Minimal Developmental Computation: A Causal Network Approach to Understand Morphogenetic Pattern Formation.

Abstract

What information-processing strategies and general principles are sufficient to enable self-organized morphogenesis in embryogenesis and regeneration? We designed and analyzed a minimal model of self-scaling axial patterning consisting of a cellular network that develops activity patterns within implicitly set bounds. The properties of the cells are determined by internal ‘genetic’ networks with an architecture shared across all cells. We used machine-learning to identify models that enable this virtual mini-embryo to pattern a typical axial gradient while simultaneously sensing the set boundaries within which to develop it from homogeneous conditions—a setting that captures the essence of early embryogenesis. Interestingly, the model revealed several features (such as planar polarity and regenerative re-scaling capacity) for which it was not directly selected, showing how these common biological design principles can emerge as a consequence of simple patterning modes. A novel “causal network” analysis of the best model furthermore revealed that the originally symmetric model dynamically integrates into intercellular causal networks characterized by broken-symmetry, long-range influence and modularity, offering an interpretable macroscale-circuit-based explanation for phenotypic patterning.
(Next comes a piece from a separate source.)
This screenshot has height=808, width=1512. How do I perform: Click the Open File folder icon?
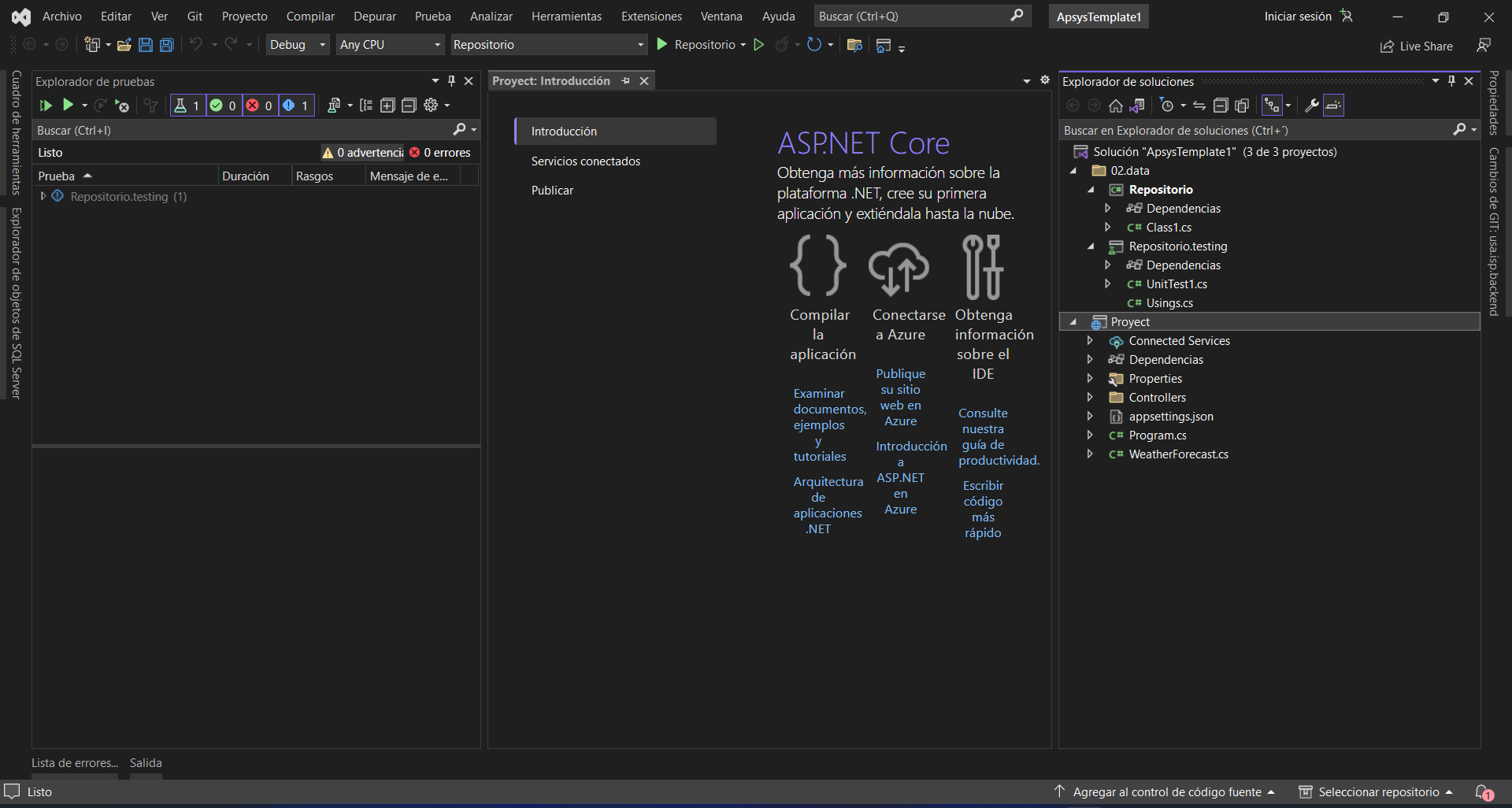pos(124,45)
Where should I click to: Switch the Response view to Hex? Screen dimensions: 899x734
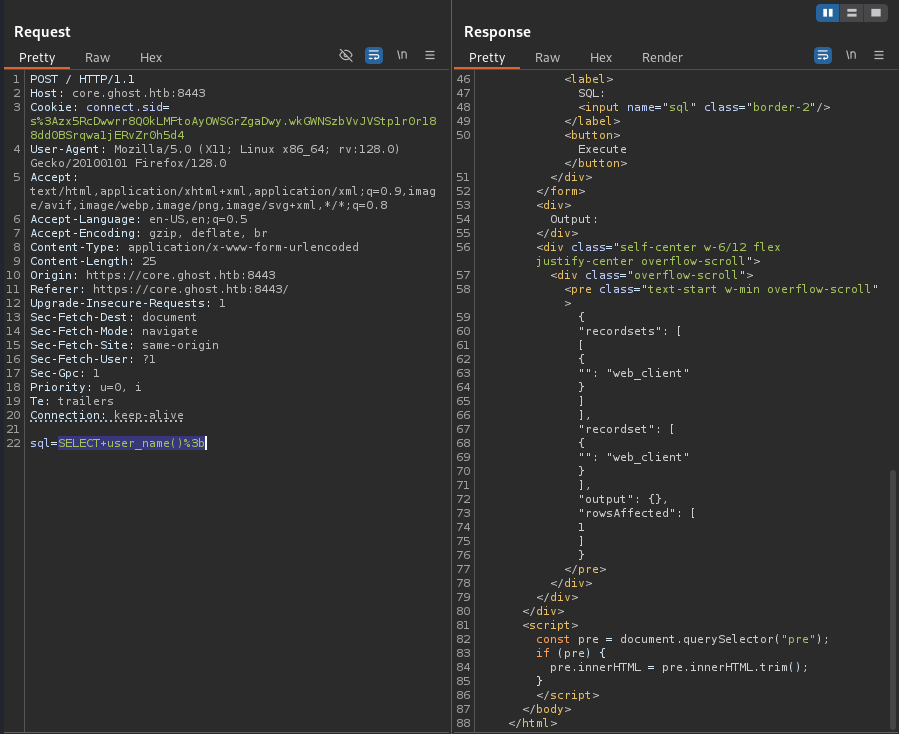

This work shows how computation could occur in biological development and how machine learning approaches can generate hypotheses and deepen our understanding of how featureless tissues might develop sophisticated patterns—an essential step towards predictive control of morphogenesis in regenerative medicine or synthetic bioengineering contexts. The tools developed here also have the potential to benefit machine learning via new forms of backpropagation and by leveraging the novel distributed self-representation mechanisms to improve robustness and generalization.